*WHAT YOU HAVE TO DO*.
Leaving out all images, write out the records that follow exactly.

*Stored data*.

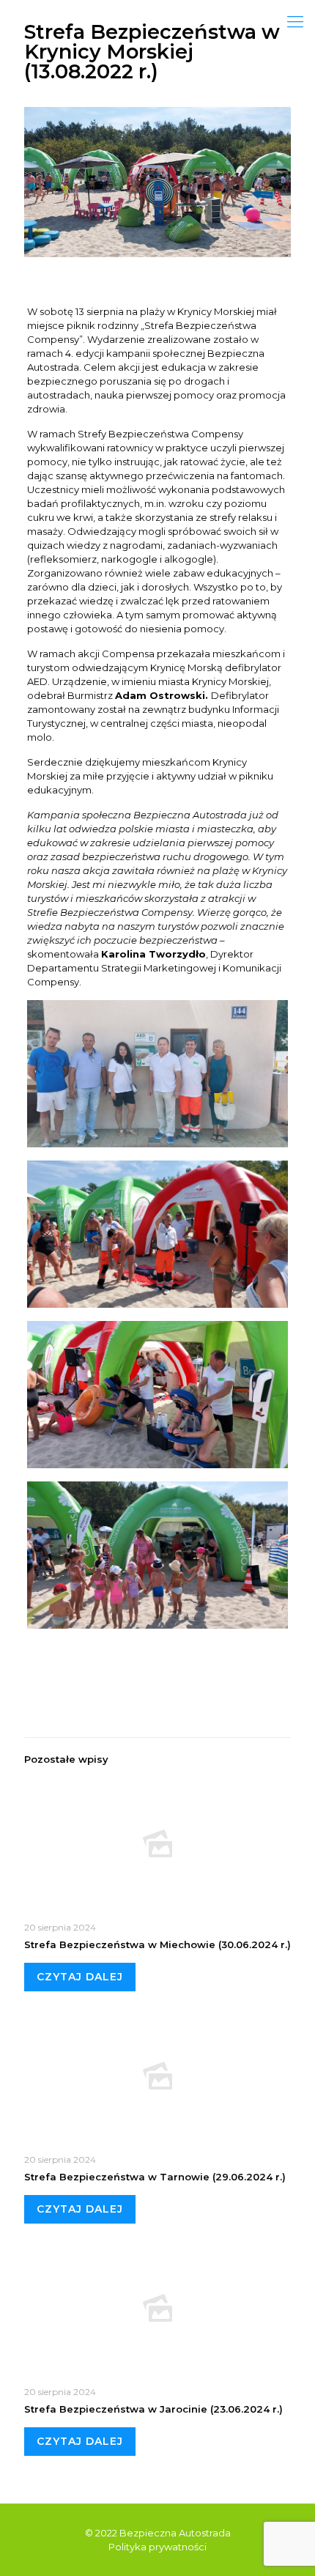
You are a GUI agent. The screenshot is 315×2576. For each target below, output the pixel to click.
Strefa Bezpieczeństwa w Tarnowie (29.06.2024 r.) (155, 2177)
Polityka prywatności (157, 2547)
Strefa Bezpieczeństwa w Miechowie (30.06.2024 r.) (157, 1944)
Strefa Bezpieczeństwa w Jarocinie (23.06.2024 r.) (153, 2409)
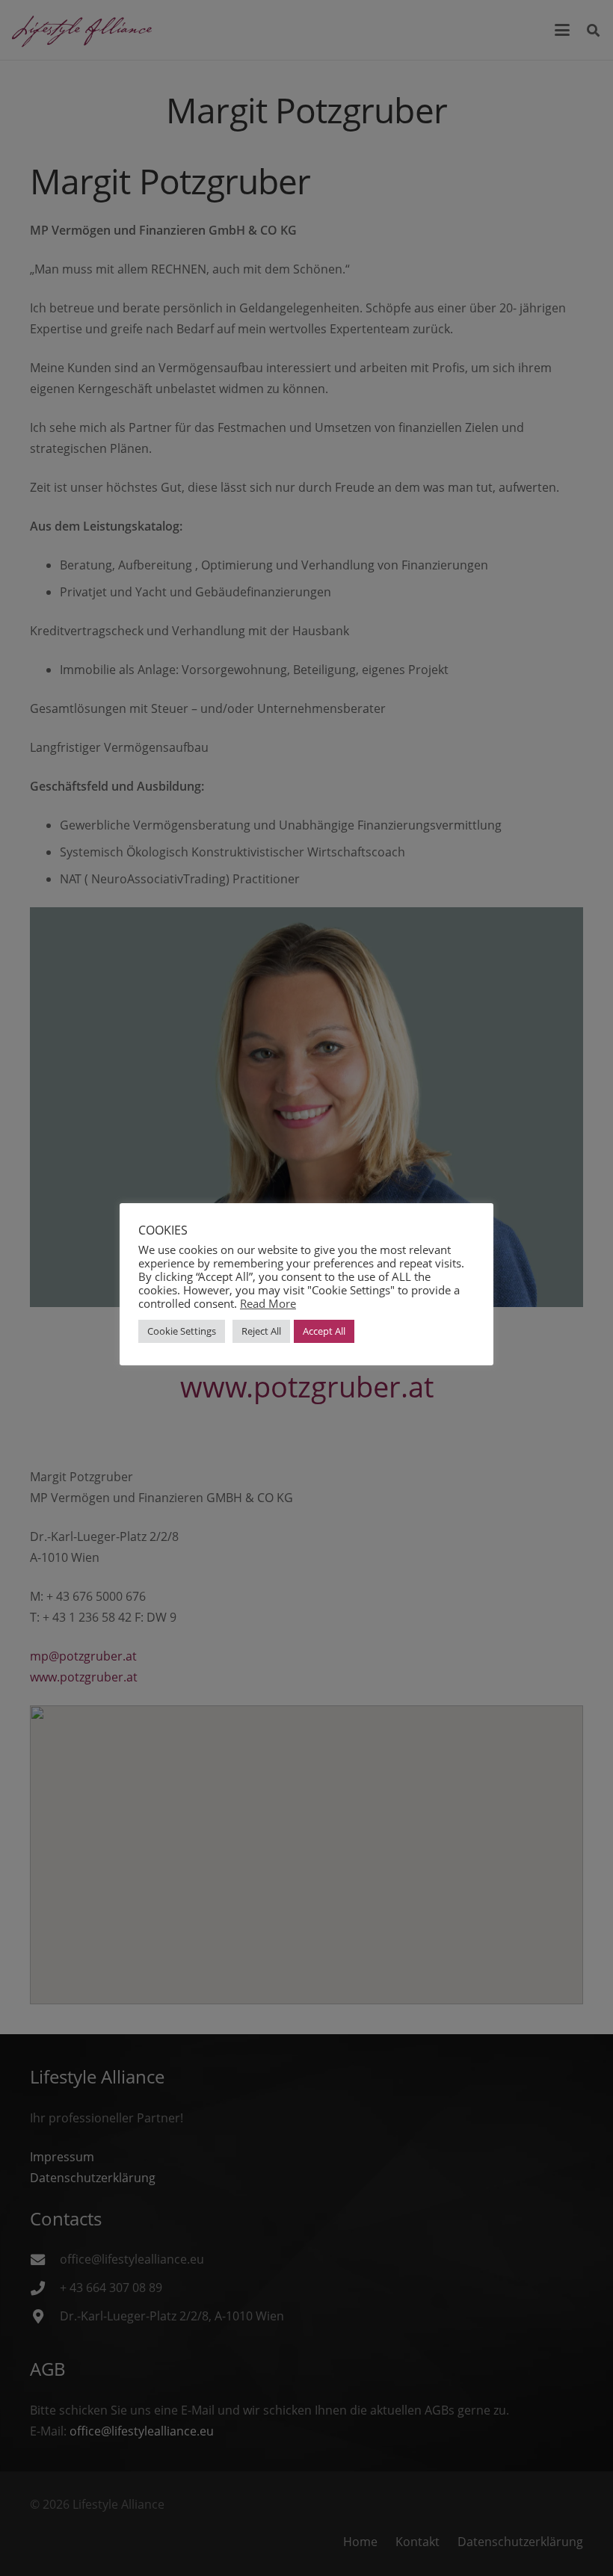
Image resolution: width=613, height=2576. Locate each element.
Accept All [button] (324, 1331)
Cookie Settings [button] (181, 1331)
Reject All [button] (261, 1331)
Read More (268, 1303)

*REPLY TO THE EXERCISE*.
You are a GUI agent. The screenshot is 315×2576. For each target below, output the pixel to click.
Strefa Bezpieczeństwa w Tarnowie (29.06.2024 r.) (155, 2177)
Polityka prywatności (157, 2547)
Strefa Bezpieczeństwa w Miechowie (30.06.2024 r.) (157, 1944)
Strefa Bezpieczeństwa w Jarocinie (23.06.2024 r.) (153, 2409)
Image resolution: width=613, height=2576. Locate each element.
Accept All [button] (324, 1331)
Cookie Settings [button] (181, 1331)
Reject All [button] (261, 1331)
Read More (268, 1303)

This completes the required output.